Boygenius is probably the biggest thing in indie right now. Not the actual band, who only released one ep in 2018, but the members. Lucy Dacus, Phoebe Bridgers, and Julien Baker; these three 25-year-old queer white women from L.A. via the upper south have come to dominate indie rock in the waning days of the genre’s relevance. Thanks to the release of Baker’s “Little Oblivions,” in February, we now have one full studio album released by each of the band members after their collective breakthrough with Boygenius. The cultural influence of these women is only widening (a friend of a friend at UNC Ashville just got a Phoebe Bridgers tattoo…) so it’s worth looking at their music, how they are similar, and why they’re different.
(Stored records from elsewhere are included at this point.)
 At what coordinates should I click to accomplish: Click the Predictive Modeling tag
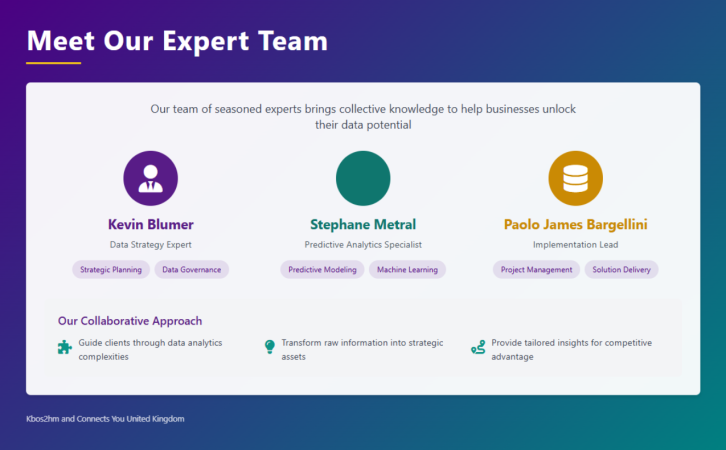pyautogui.click(x=322, y=269)
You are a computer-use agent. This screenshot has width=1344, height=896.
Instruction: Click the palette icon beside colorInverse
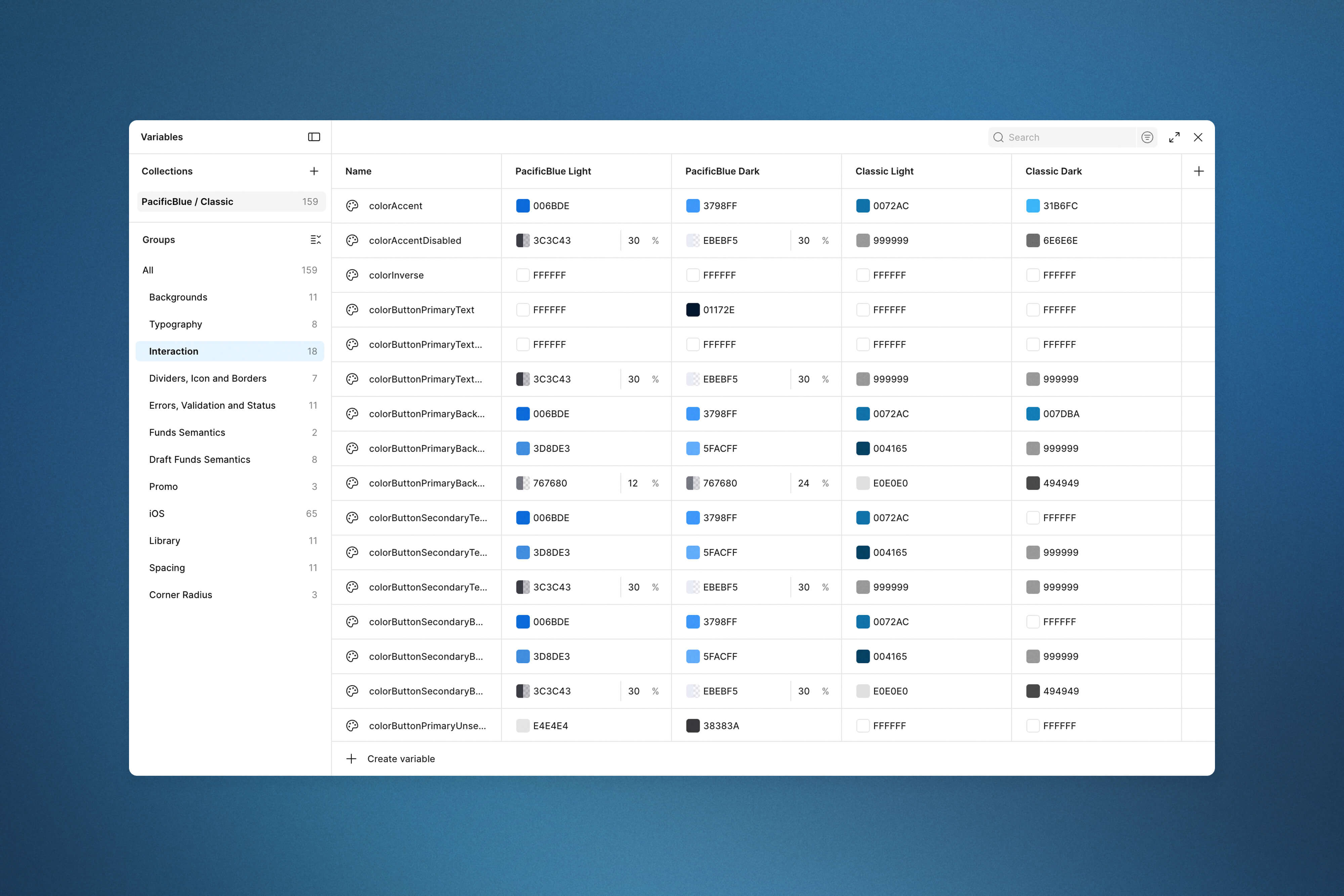point(351,275)
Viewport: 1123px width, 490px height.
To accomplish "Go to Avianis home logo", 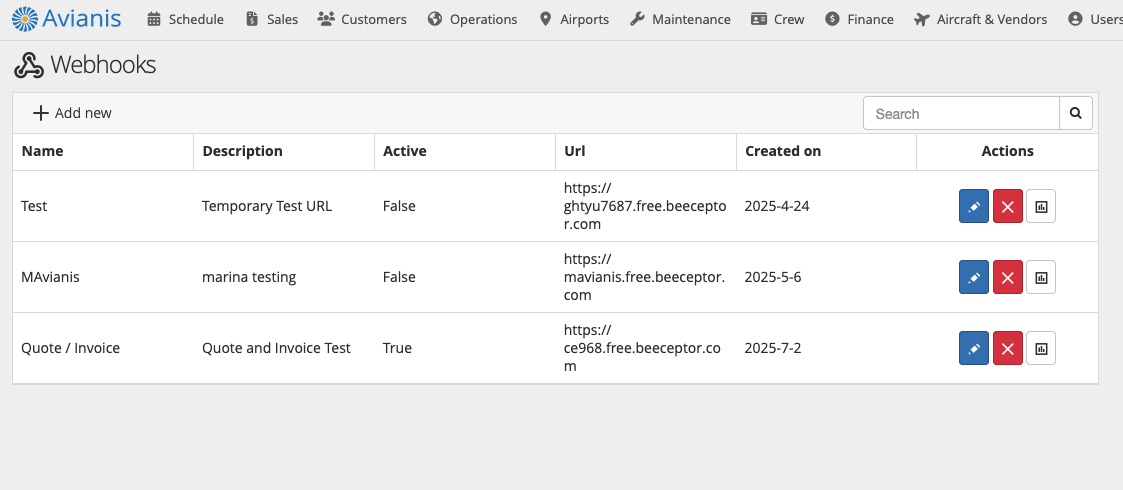I will click(x=67, y=19).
Julien Baker was the most established of the group by far coming into the release of Boygenius. Having released two albums and been signed to Matador, she had several accolades under her belt. Her sophomore album “Turn Out the Lights” charted well, and received good reviews from most major publications. Her musical style has also seen the most change following her association with the other two artists. Initially, Baker’s music was strictly one woman and a guitar, but her latest work sees her working with a full studio baking band similar to her contemporaries. This was a great relief to me personally, as I found the stripped-back style of her early albums a little tiresome. In a probable effort to shed the persona of “Sober, queer, Christian,” her latest album has been characterized as a concept album about her struggles with faith. This conflicted spirituality and struggle with tradition is a consistent through-line to Baker’s work. She’s also the most, for lack of a better word, literate of her peers. She has been published in academic journals, literary magazines, and her backup career was becoming an English teacher. This background helps Baker’s more restrained and refined lyrics shine through with a kind of classical appeal. Her poetry aspires to the heights of the Bronte sisters, rather than rock stardom.
Phoebe Bridgers is, in many ways, Baker’s opposite. Where Baker was well established and restrained, Bridgers had just debuted the year prior and saw a meteoric rise in popularity after joining the group. Her 2020 album “Punisher” has racked up three Grammy nominations and ranked among the best albums of the year in many listings. Her lyrical style has been characterized as emo folk, both as a compliment and as an insult. The music is passionate, straightforward, and unapologetically personal, discussing her relationship with her family, friends, and romantic partners. This makes Bridgers’ music the most accessible, and she has a devoted fanbase of young women and queer people who look up to her. In cultivating this fanbase, Bridger’s has created a more public life than the other members, sharing deeply personal stories of family conflicts, sexual assault, and mental health struggles. If any one of these women is likely to make a break for mainstream stardom, it’s Bridgers.
Lucy Dacus is somewhat more versatile than her peers. Unlike the contemporary indie-folk of Bridgers and Baker, she styles herself something of a rock star, and the aesthetic suits her well. Her voice is by far the most powerful of the three, capable of hitting meteoric highs and contralto lows with ease. She also plays electric guitar as her native instrument. Her lyrical range is large as well, hitting styles like badass dad rock, straightforward love songs, and even flirting with country music. This makes Dacus something of a wild card, as she’s capable of changing her entire energy mid-album or even mid-song. She’s also my personal favorite of Boygenius, so I may be a little biased, and yes, I have screamed “Night Shift” at the top of my lungs at the three in the morning… multiple times.